I have converted entire branch with .NET and SQL sources to UTF-8 with BOM, having their Perforce file type changed to Unicode in the same operation. (Encoding difference might sound confusing, but in Perforce, Unicode file type denotes UTF-8 file content.) But later I have found out that Perforce silently elliminates BOM marker from UTF-8 files. Is it possible to set Perforce to keep UTF-8 BOM markers in files of Unicode file type? I can't find it documented.
Perforce server is switched to Unicode mode, connection encoding is UTF-8 no BOM (but changing it to UTF-8 with BOM doesn't make any difference).
Example:
- check out a source file from Perforce
- change file type to Unicode
- convert file content to format "UTF-8 with BOM"
- submit the file (now the file still keeps BOM in first 3 bytes)
- remove the file from workspace
- get the latest revision of the file (now the file doesn't contain BOM at the beginning)
OK, Hans Passant's comment encouraged me to re-examine P4CHARSET and finally, the answer has two parts:
For Perforce command line access, setting of P4CHARSET
variable controls the behavior.

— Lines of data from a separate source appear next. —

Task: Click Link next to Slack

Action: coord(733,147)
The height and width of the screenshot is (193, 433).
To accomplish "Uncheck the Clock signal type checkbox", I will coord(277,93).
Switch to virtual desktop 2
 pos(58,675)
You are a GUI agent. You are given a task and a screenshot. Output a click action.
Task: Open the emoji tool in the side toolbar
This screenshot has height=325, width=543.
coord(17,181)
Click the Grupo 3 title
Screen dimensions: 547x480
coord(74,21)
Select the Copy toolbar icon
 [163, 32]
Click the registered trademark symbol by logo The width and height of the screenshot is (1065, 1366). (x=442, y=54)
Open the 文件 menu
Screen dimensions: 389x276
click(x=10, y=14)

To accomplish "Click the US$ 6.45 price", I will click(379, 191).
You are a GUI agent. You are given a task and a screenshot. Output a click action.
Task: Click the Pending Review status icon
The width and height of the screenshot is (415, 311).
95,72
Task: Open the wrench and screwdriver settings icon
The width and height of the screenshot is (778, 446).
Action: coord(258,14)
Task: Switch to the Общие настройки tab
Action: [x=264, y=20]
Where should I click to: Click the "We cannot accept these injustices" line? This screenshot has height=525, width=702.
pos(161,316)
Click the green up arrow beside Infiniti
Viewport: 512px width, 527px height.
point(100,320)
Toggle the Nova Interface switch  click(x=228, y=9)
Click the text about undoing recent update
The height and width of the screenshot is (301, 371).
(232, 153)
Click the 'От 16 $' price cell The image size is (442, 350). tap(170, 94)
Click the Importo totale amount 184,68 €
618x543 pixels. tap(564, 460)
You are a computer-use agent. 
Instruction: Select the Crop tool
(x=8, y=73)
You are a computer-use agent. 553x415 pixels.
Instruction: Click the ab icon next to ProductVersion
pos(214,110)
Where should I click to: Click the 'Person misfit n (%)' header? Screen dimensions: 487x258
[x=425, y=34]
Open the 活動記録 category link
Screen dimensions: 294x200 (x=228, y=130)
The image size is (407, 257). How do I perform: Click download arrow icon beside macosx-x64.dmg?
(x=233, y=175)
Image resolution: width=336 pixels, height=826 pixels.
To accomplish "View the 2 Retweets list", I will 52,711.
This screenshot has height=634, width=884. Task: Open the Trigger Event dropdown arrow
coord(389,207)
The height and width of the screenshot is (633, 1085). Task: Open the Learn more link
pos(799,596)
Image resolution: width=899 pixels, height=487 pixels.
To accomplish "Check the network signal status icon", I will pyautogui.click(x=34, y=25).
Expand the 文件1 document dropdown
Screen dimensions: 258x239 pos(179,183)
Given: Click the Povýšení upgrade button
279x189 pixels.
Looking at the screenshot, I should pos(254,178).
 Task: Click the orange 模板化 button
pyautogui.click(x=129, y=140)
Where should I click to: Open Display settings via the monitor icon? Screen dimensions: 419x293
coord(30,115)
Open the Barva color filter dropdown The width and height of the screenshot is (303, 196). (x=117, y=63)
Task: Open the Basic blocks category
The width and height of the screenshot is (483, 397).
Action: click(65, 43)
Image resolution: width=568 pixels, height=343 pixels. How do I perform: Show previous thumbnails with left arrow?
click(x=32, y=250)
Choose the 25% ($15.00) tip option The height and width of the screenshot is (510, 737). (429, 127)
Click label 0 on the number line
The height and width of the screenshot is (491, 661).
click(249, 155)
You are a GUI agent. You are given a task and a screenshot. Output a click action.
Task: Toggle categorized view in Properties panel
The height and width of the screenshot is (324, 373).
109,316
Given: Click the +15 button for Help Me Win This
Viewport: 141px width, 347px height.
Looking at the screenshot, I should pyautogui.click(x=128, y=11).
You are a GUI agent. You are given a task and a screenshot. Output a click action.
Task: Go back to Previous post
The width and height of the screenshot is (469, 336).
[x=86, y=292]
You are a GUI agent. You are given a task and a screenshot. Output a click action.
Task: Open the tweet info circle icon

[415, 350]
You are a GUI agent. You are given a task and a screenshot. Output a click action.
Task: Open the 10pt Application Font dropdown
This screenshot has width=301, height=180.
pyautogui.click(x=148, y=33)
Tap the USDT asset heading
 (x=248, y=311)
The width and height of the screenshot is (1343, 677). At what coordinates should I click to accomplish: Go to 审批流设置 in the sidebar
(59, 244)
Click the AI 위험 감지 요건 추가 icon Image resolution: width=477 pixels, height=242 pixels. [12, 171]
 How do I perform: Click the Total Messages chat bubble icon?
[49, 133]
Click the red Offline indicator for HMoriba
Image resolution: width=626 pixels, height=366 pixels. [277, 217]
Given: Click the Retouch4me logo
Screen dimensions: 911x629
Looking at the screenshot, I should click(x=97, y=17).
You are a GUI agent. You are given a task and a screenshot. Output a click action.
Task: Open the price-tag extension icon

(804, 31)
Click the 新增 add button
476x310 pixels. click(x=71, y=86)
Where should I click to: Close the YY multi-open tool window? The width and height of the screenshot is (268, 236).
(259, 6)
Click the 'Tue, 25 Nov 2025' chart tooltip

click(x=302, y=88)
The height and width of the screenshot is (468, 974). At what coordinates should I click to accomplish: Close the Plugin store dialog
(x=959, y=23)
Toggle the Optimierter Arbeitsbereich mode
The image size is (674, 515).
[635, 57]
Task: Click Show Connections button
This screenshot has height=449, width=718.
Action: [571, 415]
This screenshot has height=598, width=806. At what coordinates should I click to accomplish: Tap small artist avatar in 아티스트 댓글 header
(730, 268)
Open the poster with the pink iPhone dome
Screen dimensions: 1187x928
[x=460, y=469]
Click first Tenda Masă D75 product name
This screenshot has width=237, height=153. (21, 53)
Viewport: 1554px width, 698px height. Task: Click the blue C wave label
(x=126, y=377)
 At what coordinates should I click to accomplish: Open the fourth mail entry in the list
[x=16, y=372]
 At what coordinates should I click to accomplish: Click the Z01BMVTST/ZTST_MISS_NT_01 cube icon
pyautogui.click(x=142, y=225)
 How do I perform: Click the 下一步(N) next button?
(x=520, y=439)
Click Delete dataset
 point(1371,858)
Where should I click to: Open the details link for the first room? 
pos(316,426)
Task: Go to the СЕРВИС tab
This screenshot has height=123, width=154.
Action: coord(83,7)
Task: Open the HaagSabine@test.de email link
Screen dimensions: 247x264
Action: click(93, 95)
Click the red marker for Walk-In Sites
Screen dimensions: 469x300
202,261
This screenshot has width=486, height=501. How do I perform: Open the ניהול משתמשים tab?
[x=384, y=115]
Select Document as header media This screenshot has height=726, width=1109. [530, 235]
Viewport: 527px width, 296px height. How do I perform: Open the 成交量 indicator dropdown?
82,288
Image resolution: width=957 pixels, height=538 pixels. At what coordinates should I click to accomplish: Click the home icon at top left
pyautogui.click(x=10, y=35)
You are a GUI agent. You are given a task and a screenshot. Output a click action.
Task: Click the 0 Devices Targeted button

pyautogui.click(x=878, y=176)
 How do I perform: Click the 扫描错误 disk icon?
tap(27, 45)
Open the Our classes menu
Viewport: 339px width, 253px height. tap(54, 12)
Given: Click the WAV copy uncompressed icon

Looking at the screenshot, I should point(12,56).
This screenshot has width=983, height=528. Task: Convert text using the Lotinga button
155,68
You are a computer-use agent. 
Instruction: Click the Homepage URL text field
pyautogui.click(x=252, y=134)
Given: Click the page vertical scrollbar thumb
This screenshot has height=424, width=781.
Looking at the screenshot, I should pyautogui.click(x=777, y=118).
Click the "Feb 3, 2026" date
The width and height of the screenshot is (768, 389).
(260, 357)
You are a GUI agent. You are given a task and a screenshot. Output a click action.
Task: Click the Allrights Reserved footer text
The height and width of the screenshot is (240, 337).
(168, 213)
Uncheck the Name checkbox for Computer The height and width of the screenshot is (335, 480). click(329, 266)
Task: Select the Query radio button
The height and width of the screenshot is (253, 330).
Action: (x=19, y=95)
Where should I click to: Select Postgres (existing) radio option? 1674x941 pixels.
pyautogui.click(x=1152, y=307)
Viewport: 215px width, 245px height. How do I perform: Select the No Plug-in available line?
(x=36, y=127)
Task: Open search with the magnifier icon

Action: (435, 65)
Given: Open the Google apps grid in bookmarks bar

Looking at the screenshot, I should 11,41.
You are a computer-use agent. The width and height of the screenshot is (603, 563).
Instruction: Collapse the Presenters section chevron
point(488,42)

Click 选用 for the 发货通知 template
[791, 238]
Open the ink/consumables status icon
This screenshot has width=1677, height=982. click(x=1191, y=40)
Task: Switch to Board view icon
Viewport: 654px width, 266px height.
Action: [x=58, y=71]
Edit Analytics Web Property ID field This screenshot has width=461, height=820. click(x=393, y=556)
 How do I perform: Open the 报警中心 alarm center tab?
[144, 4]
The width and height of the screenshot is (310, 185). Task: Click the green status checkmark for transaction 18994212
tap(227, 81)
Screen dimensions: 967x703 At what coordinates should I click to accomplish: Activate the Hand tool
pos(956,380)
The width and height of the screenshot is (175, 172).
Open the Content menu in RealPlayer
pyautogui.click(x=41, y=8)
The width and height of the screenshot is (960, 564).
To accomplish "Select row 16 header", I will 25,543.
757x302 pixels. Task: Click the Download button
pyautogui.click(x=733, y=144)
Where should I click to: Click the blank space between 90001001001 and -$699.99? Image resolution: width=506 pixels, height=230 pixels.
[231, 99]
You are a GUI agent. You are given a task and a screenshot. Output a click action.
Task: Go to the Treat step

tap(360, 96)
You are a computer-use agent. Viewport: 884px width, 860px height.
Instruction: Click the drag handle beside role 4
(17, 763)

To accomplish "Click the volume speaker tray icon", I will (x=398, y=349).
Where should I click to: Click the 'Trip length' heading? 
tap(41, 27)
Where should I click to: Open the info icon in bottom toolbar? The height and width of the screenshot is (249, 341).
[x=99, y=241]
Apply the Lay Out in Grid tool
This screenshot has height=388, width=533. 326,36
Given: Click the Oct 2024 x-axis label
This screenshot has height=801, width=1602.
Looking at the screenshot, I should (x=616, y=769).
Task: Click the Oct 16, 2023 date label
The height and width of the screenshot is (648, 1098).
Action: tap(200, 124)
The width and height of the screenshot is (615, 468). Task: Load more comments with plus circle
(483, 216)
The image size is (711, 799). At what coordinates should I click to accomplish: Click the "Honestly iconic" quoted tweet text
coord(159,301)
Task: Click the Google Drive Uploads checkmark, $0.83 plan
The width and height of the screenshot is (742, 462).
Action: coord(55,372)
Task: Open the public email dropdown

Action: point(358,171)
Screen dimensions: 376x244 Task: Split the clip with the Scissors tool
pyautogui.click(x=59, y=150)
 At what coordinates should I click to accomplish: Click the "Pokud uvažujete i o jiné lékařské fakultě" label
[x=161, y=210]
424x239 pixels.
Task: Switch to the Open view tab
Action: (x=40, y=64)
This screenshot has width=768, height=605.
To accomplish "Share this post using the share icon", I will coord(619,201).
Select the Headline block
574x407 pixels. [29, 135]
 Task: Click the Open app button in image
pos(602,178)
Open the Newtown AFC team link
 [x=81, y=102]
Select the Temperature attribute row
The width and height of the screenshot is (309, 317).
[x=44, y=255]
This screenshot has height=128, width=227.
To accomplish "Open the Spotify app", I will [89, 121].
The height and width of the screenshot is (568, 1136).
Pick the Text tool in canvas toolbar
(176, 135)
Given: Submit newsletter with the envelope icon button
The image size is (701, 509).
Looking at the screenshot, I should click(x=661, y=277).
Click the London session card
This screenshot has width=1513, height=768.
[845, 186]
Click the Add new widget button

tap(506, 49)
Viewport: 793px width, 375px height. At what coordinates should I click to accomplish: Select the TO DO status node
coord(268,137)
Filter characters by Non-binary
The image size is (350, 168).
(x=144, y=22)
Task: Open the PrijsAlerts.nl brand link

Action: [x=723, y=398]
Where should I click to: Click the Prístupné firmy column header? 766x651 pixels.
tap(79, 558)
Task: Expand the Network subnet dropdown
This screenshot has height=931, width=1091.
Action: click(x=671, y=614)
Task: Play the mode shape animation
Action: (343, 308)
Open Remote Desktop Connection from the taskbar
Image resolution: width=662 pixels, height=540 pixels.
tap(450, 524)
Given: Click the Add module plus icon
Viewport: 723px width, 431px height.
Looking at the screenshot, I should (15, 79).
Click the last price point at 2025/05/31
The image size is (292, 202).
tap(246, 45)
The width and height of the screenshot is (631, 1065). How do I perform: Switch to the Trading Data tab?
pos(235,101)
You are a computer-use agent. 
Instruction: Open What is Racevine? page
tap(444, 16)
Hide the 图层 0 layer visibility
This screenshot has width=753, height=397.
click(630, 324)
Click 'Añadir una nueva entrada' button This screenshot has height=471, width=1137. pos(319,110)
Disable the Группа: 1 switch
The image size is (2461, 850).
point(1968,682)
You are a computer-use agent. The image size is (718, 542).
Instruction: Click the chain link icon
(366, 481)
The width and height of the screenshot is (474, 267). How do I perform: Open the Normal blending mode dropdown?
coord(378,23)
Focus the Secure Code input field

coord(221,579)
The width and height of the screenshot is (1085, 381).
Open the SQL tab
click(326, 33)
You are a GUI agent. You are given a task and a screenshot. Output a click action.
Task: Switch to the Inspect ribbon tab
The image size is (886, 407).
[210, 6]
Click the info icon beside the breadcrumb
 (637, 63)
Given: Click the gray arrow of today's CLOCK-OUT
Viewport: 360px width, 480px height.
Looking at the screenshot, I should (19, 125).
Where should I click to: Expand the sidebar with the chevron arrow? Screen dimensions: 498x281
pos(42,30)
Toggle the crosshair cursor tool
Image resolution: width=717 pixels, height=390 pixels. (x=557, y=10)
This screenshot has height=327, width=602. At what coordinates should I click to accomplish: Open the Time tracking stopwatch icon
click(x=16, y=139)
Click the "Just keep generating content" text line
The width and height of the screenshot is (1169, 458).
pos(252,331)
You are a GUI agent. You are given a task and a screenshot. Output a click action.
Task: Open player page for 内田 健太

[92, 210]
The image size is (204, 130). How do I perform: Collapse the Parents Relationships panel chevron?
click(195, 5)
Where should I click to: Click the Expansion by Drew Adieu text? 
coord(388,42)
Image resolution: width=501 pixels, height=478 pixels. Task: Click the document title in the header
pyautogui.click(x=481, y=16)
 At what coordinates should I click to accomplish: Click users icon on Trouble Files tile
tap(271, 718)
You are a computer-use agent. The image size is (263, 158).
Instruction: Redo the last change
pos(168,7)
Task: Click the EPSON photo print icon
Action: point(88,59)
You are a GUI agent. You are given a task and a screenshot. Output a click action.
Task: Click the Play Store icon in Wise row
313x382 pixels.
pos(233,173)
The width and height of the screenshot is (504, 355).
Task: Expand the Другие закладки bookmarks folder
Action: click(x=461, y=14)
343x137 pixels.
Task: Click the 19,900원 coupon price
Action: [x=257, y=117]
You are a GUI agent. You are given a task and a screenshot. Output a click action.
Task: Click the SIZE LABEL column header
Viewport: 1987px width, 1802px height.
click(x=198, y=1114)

To enable adding BOM to files of Unicode type, use command
p4 set P4CHARSET=utf8-bom
In order to have these files without BOM, use
p4 set P4CHARSET=utf8
For P4V The Perforce Visual Client, the setting can be changed via menu Connection
> Choose Character Encoding...
. Use value Unicode (UTF-8)
to enable adding BOM and Unicode (UTF-8, no BOM)
to suppress it.
- if menu item
Choose Character Encoding...
is disabled, ensure the following (and then check again)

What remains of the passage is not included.